【3.3.4】Pandas--DataFrame的行索引和列索引的过渡(stack/unstack/pivot)
- stack()方法是针对索引或者标签的,即将列索引转成最内层的行索引
- pivot()针对列的值,即指定某列的值作为行索引,指定某列的值作为列索引,然后再指定哪些列作为索引对应的值
- unstack()是stack()的逆操作
一、原理说明
unstack(self, level=-1, fill_value=None)、pivot(self, index=None, columns=None, values=None,对比这两个方法的参数,这里要注意的是,对于pivot(),如果参数values指定了不止一列作为值的话,那么生成的DataFrame的列索引就会出现层次索引,最外层的索引为原来的列标签;unstack()没有指定值的参数,会把剩下的列都作为值,即把剩下的列标签都作为最外层的索引,每个索引对应一个子表。
pivot()方法其实比较容易理解,就是指定相应的列分别作为行、列索引以及值。下面我们通过几张原理图详细说明stack()和unstack(),最后再通过一个具体的例子来对比stack()、unstack()和pivot()这三种方法。
先看stack(),如图。stack()是将原来的列索引转成了最内层的行索引,这里是多层次索引,其中AB索引对应第三层,即最内层索引。
再看unstack(),如图。显然,unstack()是stack()的逆操作,这里把最内层的行索引还原成了列索引。

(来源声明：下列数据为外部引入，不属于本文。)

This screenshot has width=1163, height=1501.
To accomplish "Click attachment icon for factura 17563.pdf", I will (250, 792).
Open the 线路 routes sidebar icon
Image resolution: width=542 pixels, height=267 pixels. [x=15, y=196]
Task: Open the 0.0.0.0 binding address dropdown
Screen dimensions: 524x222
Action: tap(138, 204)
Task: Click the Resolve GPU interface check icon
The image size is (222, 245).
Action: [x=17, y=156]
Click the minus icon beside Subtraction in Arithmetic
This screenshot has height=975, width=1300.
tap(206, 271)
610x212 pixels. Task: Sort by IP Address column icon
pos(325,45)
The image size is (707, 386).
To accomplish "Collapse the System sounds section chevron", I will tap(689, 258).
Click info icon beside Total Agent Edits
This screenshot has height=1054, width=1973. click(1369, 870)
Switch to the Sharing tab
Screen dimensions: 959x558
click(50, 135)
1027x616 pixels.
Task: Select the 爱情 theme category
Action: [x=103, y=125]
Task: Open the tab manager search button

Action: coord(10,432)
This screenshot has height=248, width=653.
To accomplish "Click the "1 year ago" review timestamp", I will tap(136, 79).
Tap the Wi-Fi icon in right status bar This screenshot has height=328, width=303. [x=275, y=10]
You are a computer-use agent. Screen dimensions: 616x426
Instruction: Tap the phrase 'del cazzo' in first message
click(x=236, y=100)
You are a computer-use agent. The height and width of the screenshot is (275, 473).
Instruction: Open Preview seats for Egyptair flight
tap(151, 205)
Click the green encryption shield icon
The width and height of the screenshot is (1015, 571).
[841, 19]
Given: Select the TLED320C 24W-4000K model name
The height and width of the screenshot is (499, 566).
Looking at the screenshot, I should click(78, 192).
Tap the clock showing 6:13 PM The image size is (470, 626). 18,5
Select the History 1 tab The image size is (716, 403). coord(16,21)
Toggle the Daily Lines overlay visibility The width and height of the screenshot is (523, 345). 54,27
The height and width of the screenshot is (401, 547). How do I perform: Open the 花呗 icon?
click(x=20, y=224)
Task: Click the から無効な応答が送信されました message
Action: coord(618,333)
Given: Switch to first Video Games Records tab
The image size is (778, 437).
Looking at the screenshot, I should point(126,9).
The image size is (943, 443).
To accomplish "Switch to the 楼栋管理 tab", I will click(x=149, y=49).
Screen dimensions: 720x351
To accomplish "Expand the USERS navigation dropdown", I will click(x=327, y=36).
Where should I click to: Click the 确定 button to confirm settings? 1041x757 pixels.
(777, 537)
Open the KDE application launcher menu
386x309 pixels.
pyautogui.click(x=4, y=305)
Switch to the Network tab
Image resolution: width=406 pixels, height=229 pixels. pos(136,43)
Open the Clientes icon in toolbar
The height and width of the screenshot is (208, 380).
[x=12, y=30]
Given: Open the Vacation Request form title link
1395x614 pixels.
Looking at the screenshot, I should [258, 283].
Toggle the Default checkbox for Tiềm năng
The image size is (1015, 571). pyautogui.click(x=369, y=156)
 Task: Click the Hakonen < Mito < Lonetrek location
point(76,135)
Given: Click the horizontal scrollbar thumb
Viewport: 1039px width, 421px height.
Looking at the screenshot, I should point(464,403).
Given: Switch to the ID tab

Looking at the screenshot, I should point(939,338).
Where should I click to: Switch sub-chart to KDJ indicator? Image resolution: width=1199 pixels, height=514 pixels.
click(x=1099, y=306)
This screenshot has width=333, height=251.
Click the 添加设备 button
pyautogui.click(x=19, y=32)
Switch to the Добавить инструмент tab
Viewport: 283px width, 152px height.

但是unstack()中有一个参数可以指定旋转第几层索引,比如unstack(0)就是把第一层行索引转成列索引,但默认的是把最内层索引转层列索引。
二、具体例子
3.1 stack
DataFrame.stack(self, level=-1, dropna=True)[source]
说明:
- level : int, string, or list of these, default -1 (last level) Level(s) of index to unstack, can pass level name (从外到里 0,1,3,… n 或者是 -n,… -2,-1 。 默认是-1,即最里层)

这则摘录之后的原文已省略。